-- Information shown follows --

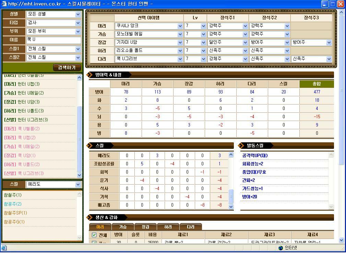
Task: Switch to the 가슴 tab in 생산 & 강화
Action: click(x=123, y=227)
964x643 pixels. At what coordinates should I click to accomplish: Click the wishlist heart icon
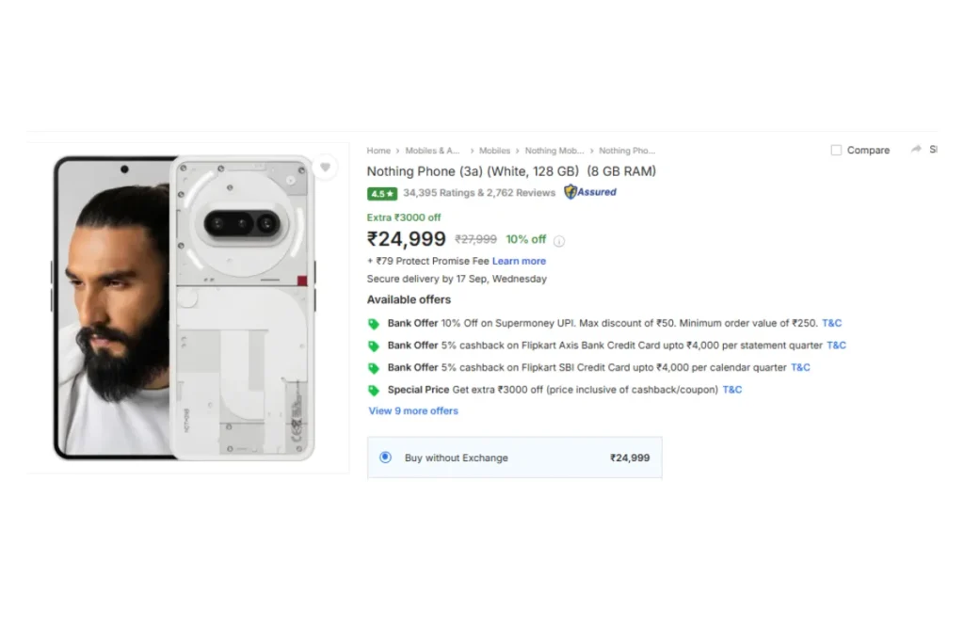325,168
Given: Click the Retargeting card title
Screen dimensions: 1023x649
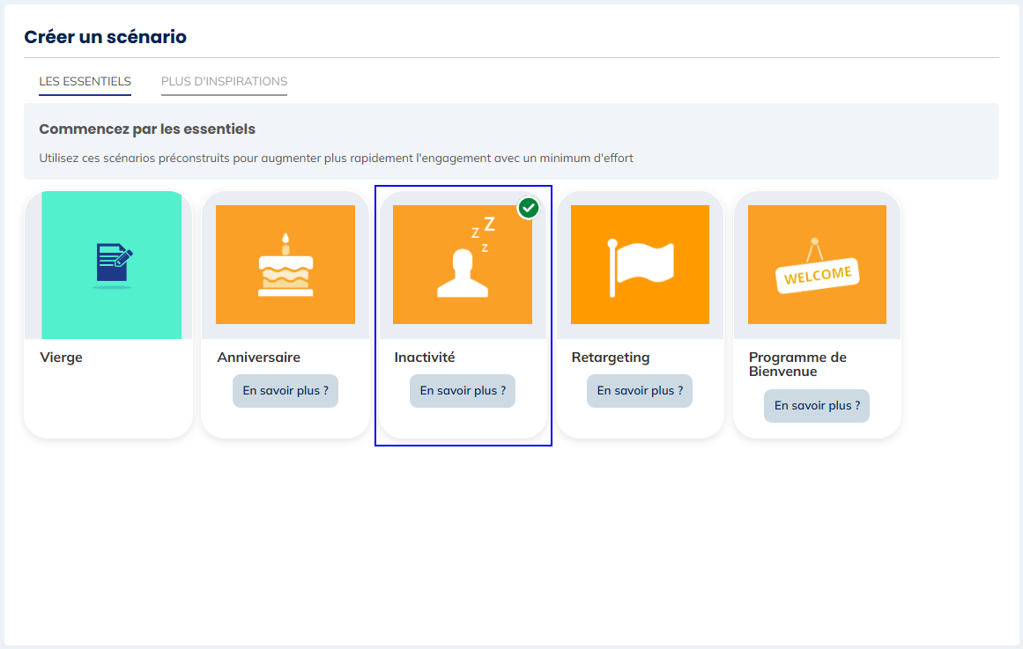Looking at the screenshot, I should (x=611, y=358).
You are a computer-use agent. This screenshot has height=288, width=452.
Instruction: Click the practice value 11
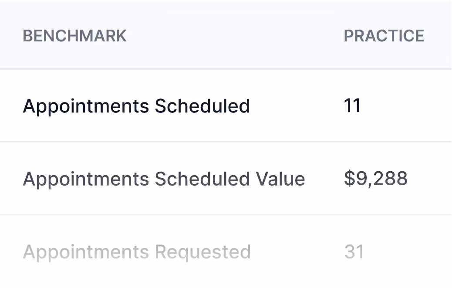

-- Information shown concluded --

Leave out every picture and write out exactly the lines running from the line containing "Given: Click the Retargeting card title" to the end of the listing above.

# Answer space
Given: Click the Retargeting card title
Screen dimensions: 1023x649
Looking at the screenshot, I should (x=611, y=358).
You are a computer-use agent. This screenshot has height=288, width=452.
Instruction: Click the practice value 11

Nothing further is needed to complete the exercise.